インターネット上の通信を暗号化し、安全を守るシステム「OpenSSL」について、新たな脆弱(ぜいじゃく)性が明らかになった。悪意ある第三者が通信内容を傍受したり、改竄(かいざん)したりする恐れがある。OpenSSL の公式サイトは修正版をただちに導入するよう呼びかけている。

今回明らかになった脆弱性は6つ。特に懸念を呼んでいるのは、日本のセキュリティ企業レピダムが調査、発見した「CCS Injection」脆弱性だ。


本格的な通信を始めるための準備をする「ハンドシェイク(握手)」という処理の一部である「ChangeCipherSpec」に欠陥が見つかった。ユーザーが Web サイトを閲覧したり、電子メールを送受信したり、VPN(仮想専用回線)に接続する際、悪意ある第三者が通信内容や認証情報などを傍受、改竄する中間者(MITM)攻撃の恐れがある。

CCS Injection 脆弱性は OpenSSL の最初の版が登場したときから、16年間見つからずに存在し続けてきた。影響を受けるのはバージョン 1.0.1〜1.0.1g、1.0.0〜1.0.0l、0.9.8y 以前だ。

ユーザーの使う PC などの「クライアント」と、Web サイトなどがある「サーバ」がともにこれらのバージョンを使っており、さらにサーバ側のバージョンが 1.0.1 以降の場合に、通信の傍受、改竄が起きうる。またサーバだけがこれらのバージョンを使っている場合は、クライアントを偽装する攻撃が起きうる。

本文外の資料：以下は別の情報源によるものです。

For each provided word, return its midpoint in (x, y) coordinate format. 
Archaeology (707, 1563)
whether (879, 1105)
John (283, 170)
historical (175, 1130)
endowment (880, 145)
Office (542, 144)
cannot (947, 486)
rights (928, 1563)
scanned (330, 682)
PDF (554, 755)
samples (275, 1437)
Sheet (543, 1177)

OpenSSL を開発する「The OpenSSL Project」は同日、 対策を施したバージョン 1.0.1h、1.0.0m、0.9.8za を公開した。またこれらを組み込んだ Linux ディストリビューションなどもそれぞれの開発元から順次発表となる見通し。

OpenSSL は最近までインターネットの根幹に近い部分を支える、重要だが目立たないシステムだった。だが4月に見つかった脆弱性、俗称「HeartBleed(心臓出血)」は、痕跡を残さずさまざまな Web サイトなどからユーザーの ID やパスワード、暗号化の中核となる秘密鍵などを盗み取れるという深刻な内容で、OpenSSL を一躍有名にした。

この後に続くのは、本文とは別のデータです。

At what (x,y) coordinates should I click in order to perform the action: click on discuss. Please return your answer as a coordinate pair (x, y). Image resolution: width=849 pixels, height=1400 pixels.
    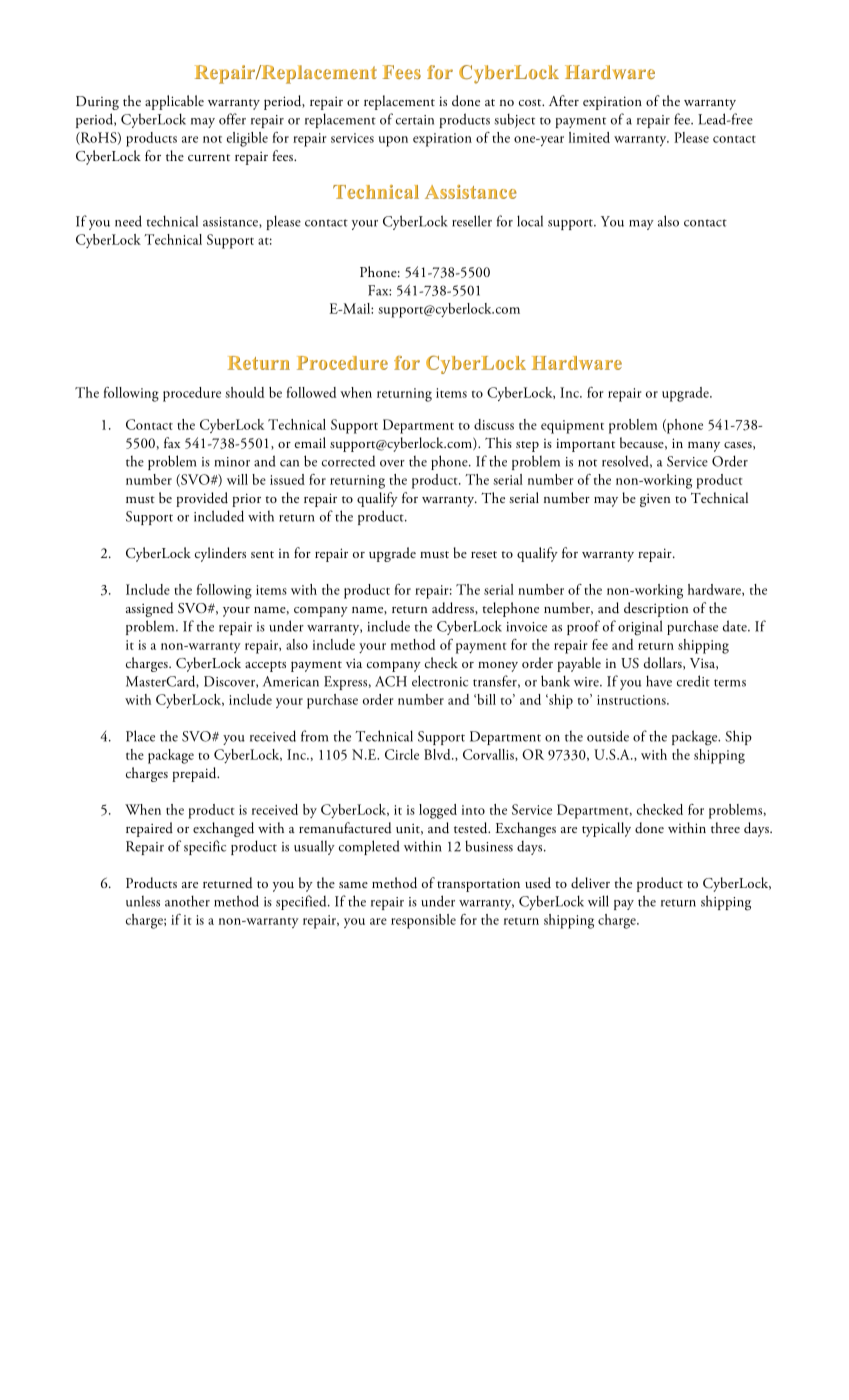
    Looking at the image, I should click on (494, 424).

同時に HeartBleed は、問題をいちはやく公表したフィンランドのセキュリティ企業 Codenomicon の名を高める結果にもなった。現在ではあまたのセキュリティ企業が、OpenSSL に集まり、新たな脆弱性あるいは忘れられた脆弱性を見出しつつある。

レピダムも、前回の Codenomicon と同じく充実した解説を公開し、多くの人を引き付けている。恐らく今後しばらくこうした発表は続くだろう。